Enescu, who excelled as pianist, violinist, conductor, pedagogue and composer, approached his the task of composition with measured deliberation. Oedipe was one of only 33 works completed in his lifetime. Inspired by a performance of Sophocles' Oedipus the King at the Comédie-Française in 1909, he found himself unable to begin composition until 1921. Although portions were performed in concert during the 1920s, orchestration of the entire work was not finished until 1931, and still more tinkering was done by the composer up to the moment of its 1936 premiere. For that first production, bass-baritone André Pernet, one of France's most respected singing actors, appeared in the title role.

More philosophical, less starkly tragic than Stravinsky's Oedipus Rex, Enescu's opera unfolds over four acts and three hours' running time. While Sophocles' Oedipus the King provided the basis for the third act, and Oedipus at Colonnus the essential story for the final act, other Greek epic tales informed the rest of the work. Using a range of contemporary effects, including quarter tones, Enescu infused his opera with vast musical interest.
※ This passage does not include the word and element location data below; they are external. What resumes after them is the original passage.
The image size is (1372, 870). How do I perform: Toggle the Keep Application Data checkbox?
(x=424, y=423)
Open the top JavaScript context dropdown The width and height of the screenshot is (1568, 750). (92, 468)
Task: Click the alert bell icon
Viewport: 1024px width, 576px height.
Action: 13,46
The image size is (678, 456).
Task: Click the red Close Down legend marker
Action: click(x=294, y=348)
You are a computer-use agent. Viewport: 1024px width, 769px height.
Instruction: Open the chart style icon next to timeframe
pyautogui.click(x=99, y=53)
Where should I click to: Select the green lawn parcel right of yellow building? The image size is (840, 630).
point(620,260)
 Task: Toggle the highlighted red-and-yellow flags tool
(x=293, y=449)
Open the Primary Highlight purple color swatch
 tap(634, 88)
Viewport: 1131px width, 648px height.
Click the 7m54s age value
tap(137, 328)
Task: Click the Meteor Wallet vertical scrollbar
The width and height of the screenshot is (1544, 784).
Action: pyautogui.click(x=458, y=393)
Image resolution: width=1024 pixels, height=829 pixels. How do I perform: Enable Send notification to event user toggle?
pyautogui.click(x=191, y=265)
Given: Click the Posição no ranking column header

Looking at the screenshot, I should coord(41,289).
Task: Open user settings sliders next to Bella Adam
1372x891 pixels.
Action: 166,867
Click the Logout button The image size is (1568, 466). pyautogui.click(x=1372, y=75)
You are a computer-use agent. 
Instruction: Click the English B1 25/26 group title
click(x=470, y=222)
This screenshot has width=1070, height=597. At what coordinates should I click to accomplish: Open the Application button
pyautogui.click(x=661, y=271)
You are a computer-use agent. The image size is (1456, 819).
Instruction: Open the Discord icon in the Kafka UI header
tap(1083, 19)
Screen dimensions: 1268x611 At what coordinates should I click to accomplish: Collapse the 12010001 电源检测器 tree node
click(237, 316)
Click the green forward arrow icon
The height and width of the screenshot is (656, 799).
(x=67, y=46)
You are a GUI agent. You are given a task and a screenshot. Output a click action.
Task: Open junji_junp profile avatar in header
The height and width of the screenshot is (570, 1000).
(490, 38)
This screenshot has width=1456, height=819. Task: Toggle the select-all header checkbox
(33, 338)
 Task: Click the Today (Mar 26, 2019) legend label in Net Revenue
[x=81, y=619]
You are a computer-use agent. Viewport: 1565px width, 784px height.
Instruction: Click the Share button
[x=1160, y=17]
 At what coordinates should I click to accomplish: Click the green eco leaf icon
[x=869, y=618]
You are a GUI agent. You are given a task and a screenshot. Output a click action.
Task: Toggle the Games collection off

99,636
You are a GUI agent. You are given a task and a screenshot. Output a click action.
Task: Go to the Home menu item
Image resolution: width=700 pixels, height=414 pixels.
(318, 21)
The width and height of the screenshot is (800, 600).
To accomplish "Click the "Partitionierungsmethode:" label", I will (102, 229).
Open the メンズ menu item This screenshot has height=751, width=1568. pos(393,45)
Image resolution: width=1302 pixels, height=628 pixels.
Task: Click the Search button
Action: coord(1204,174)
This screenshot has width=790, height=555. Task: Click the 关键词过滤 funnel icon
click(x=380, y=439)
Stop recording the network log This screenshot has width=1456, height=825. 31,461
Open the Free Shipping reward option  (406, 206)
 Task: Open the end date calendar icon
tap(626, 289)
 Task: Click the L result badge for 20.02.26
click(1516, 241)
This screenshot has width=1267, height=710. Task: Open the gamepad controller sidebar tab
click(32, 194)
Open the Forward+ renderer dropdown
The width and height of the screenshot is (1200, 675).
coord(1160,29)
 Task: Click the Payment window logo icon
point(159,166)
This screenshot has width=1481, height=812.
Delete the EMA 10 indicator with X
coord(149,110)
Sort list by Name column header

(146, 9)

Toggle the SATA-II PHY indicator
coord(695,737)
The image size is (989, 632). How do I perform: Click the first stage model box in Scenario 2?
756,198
Set in antiquity, Oedipe begins in Thebes with a dark, portentous prelude that establishes the psychological complexity of the score. Edmund Fleg's libretto follows the tragedy familiar to most secondary students: people celebrate the child born to King Laius and Queen Jocasta; there are warnings that the child will kill his father and marry his mother; and Laius orders the Shepherd to take the child to the mountains and abandon him. In the second act's second scene, Oedipus kills Laius at a crossroads and, after answering the riddles of the Sphinx, returns to Thebes in triumph. In the third act, Oedipus learns the truth about his parentage and accepts his own sentence of banishment. In Act Four, however, Fleg affords Oedipus the redemption missing in Stravinsky's opera: justified and with sight restored, Oedipus can contemplate his final hours in peace.

[Article taken from All Music Guide]

-----------------------------------------------------------------------

Another amazing work from Enescu! I got turned onto this opera by an acquaintance on another forum who was a huge Enescu fan (of which I am now as well). What do you guys think of this opera?


----------



## Prodromides (Mar 18, 2012)

I think the world of this opera. Szymanowski's opera is in my Top 10 and Enescu's opera is in my Top 5.
It doesn't get much better than _Œdipe_, so says my oracle. 

The EMI 2-CD set is my go-to edition; I also have the Albany issue but its interpretation seems too dry for me.


----------



## Neo Romanza (May 7, 2013)

Prodromides said:


> I think the world of this opera. Szymanowski's opera is in my Top 10 and Enescu's opera is in my Top 5.
> It doesn't get much better than _Œdipe_, so says my oracle.
> 
> The EMI 2-CD set is my go-to edition; I also have the Albany issue but its interpretation seems too dry for me.


Yes, indeed. The Foster recording on EMI, for me, is the better of the three recordings available (the third one being Gielen on Naxos). I'm hoping a label like Harmonia Mundi or Alpha records this opera at some point. Honestly, there just doesn't seem like there's much interest in Enescu's music and I find this a great shame. He's a phenomenal composer.


----------



## CnC Bartok (Jun 5, 2017)

For me it's a toss-up between Gielen and Foster as to which is the better performance, Foster is definitely the better recording, but Gielen always brings something special to whatever he touches....

It's a fantastic opera, and like everyone, I have to confess to loving the scene with the Sphinx! I am not sure if Enescu was a natural operatic composer, but he hit the nail right on the head with this work!


----------